Posts Tagged 'partitioning'

Vertical partitioning of high-throughput OLTP databases

We generally divide database usage into two main categories:

  • Online Analytic Processing (OLAP) characterized by long and heavy read-mostly transactions processing large amounts of data (e.g. terabytes of log files), typically using aggregates on many rows, and
  • Online Transaction Processing (OLTP) characterized by very short-lived, but very frequent, transactions with either no aggregates or only a few aggregates on small row-subsets.

OLAP workloads will usually benefit from using a column store DBMS with highly efficient data retrieval and CPU utilization, while OLTP workloads should usually aim for a row store which is efficient for writes. (BTW: Abadi, Madden and Hachem wrote an excellent paper comparing column and row stores.)

Let’s take a closer look at row stores for high-throughput OLTP systems. Conventional row stores (e.g. Oracle, MySQL, SQL server, PostgreSQL, DB2 and more) are all basically build on paradigms introduced in System-R back in the seventies but the world has changed since then: most OLTP data sets now fit completely in main memory, hardware is both cheap and fast making it affordable to buy additional hardware when there is a need scale out, and it is no longer necessary to provide concurrency of transactions since transactions are very short-lived and might just as well be executed in serial.

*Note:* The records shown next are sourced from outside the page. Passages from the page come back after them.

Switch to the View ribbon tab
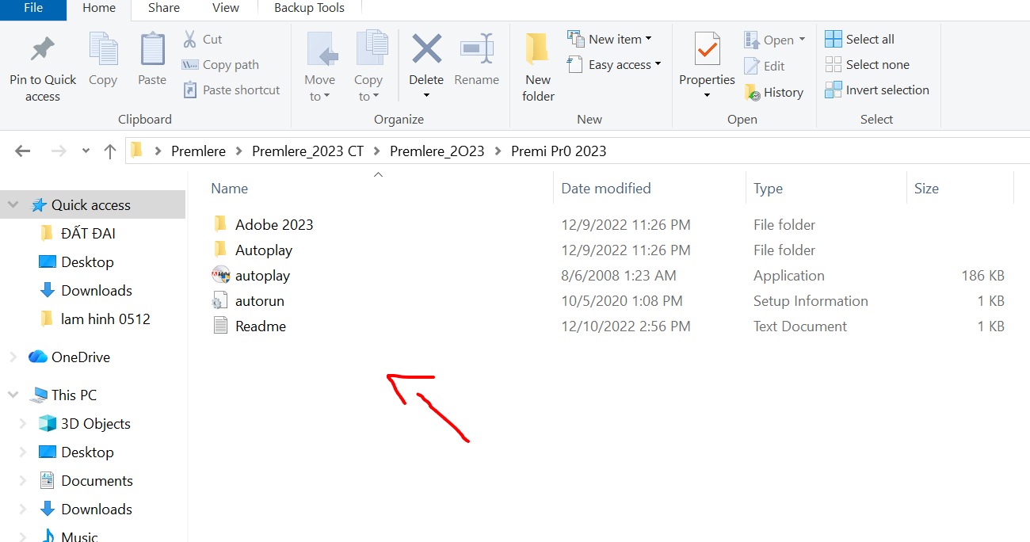The width and height of the screenshot is (1030, 542). pos(225,8)
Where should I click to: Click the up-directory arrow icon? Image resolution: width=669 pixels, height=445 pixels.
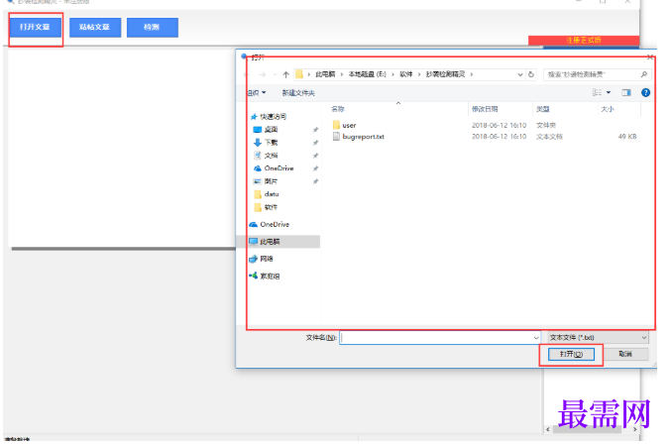[285, 74]
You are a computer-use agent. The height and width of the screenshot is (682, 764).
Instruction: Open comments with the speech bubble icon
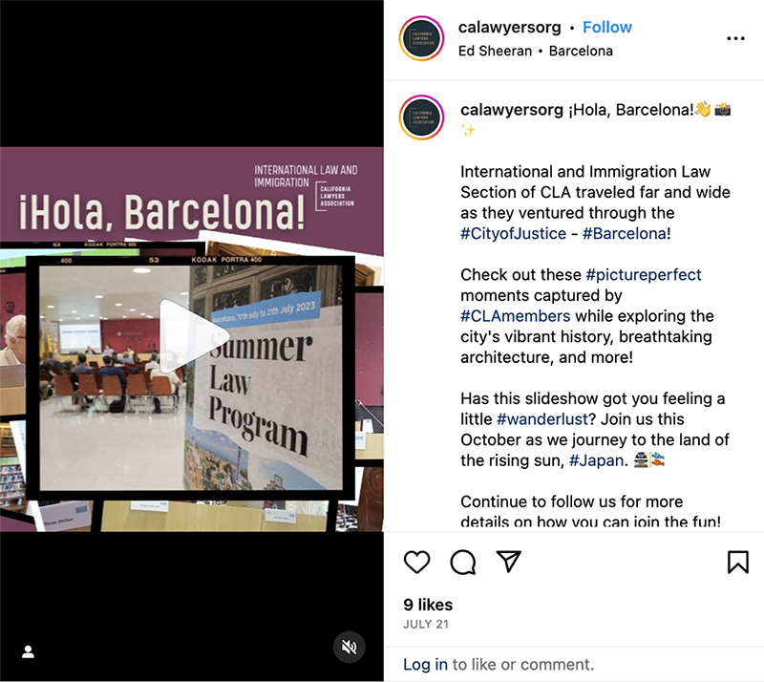(x=463, y=562)
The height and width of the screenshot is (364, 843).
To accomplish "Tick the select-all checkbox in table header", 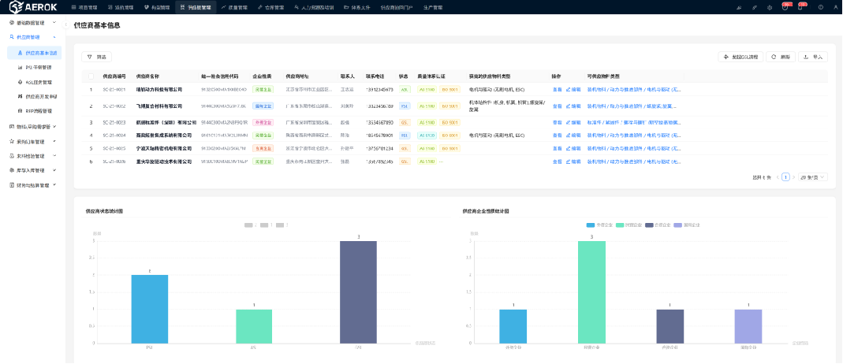I will [91, 76].
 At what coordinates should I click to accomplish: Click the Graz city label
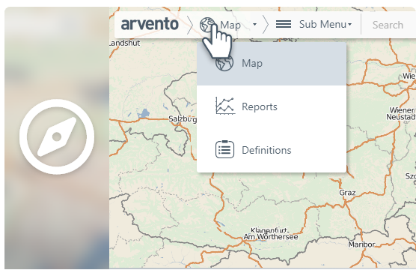[x=347, y=193]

Stonebraker et al. wrote a quite revolutionary paper, suggesting a complete re-write of modern OLTP databases to match the world as it looks today. In short, they suggest a distributed memory-only database completely avoiding disk-based storage and minimizing the need for undo and redo logs. Initial experiments on a prototype (H-store (now named VoltDB)) showed drastic (!) throughput improvements so the project is very interesting to follow.

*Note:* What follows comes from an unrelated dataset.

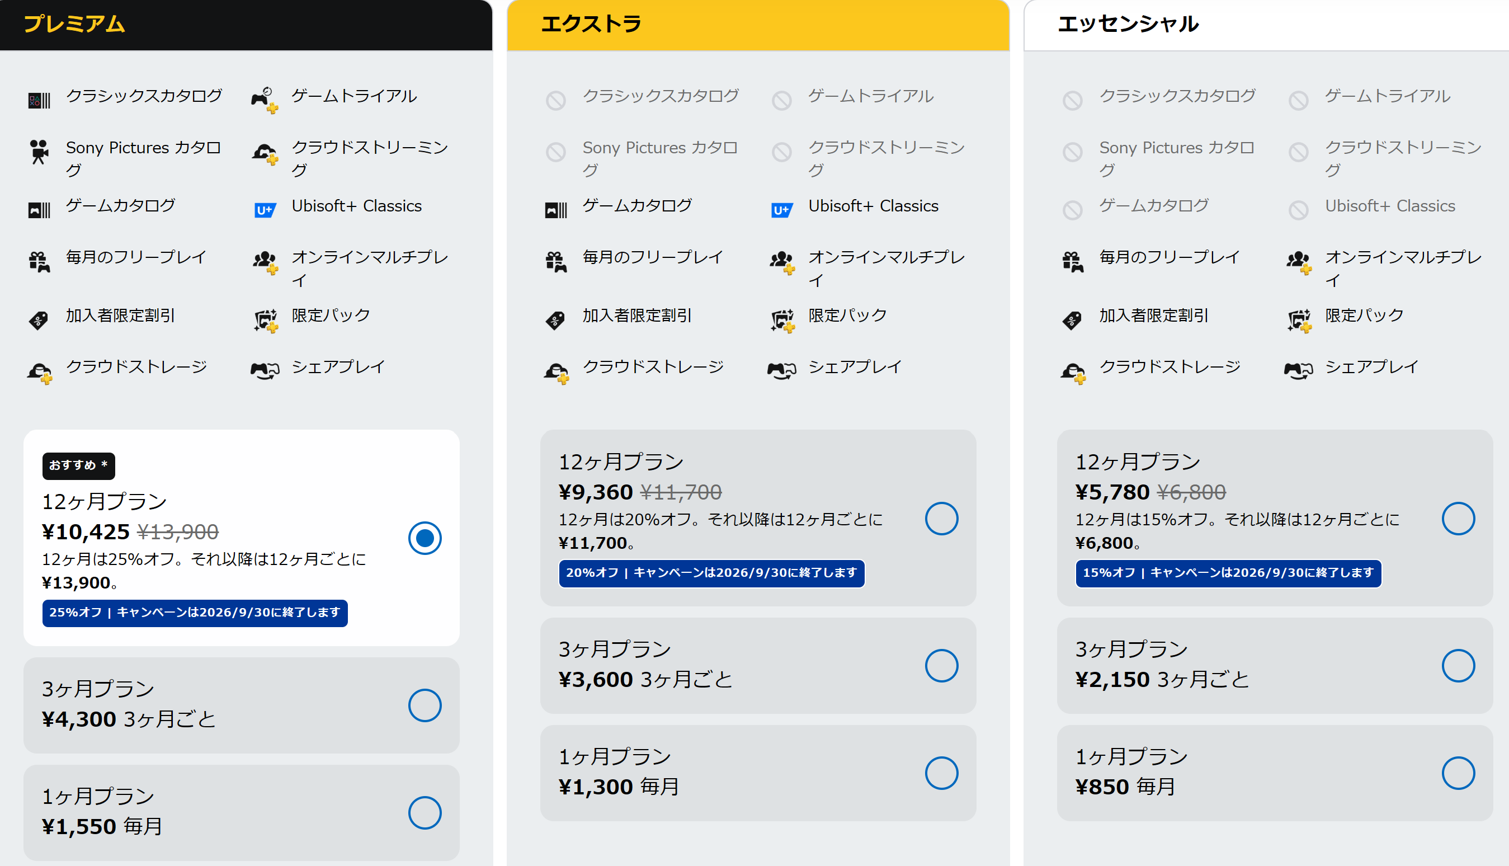Click the Essential 15% off campaign badge
This screenshot has width=1509, height=866.
click(1228, 573)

But what does all this babbling have to do with vertical partitioning? While row stores are write optimized they are sub-optimal for reads: all retrieval is done in units of whole rows, even if the retrieving transaction only needs a small subset of the columns. When processing a query after its row retrieval, wide rows with superfluous columns generally result in less throughput than narrow rows without superfluous columns. That is, wide rows are generally wasting costly I/O - even if the I/O is from main memory. A column store would not suffer from these problems but writes are relatively costly in column stores making them undesirable for OLTP workloads. A solution is to vertically partition the tables into (possibly non-disjoint) smaller fractions so that the number of superfluous columns retrieved by each transaction is minimized. Given a set of sites in a cluster, the challenge is now to distribute attributes from an input schema and transactions from an input workload to these sites so that the costs of retrievals, writes and inter-site transfers are minimized. Furthermore, we would like all columns needed by a read query to be co-located with the query as inter-site transfer may be a bottleneck for short-lived transactions, or equivalently: single-sitedness of read queries should be preserved. And last, we would like to be able to prioritize between total cost minimization and load balancing of the sites. This distribution problem is non-trivial, and in fact NP-hard. A soon-to-be-submitted paper presents an exact algorithm and a heuristic solving it. Both algorithms have been experimentally shown to obtain good results.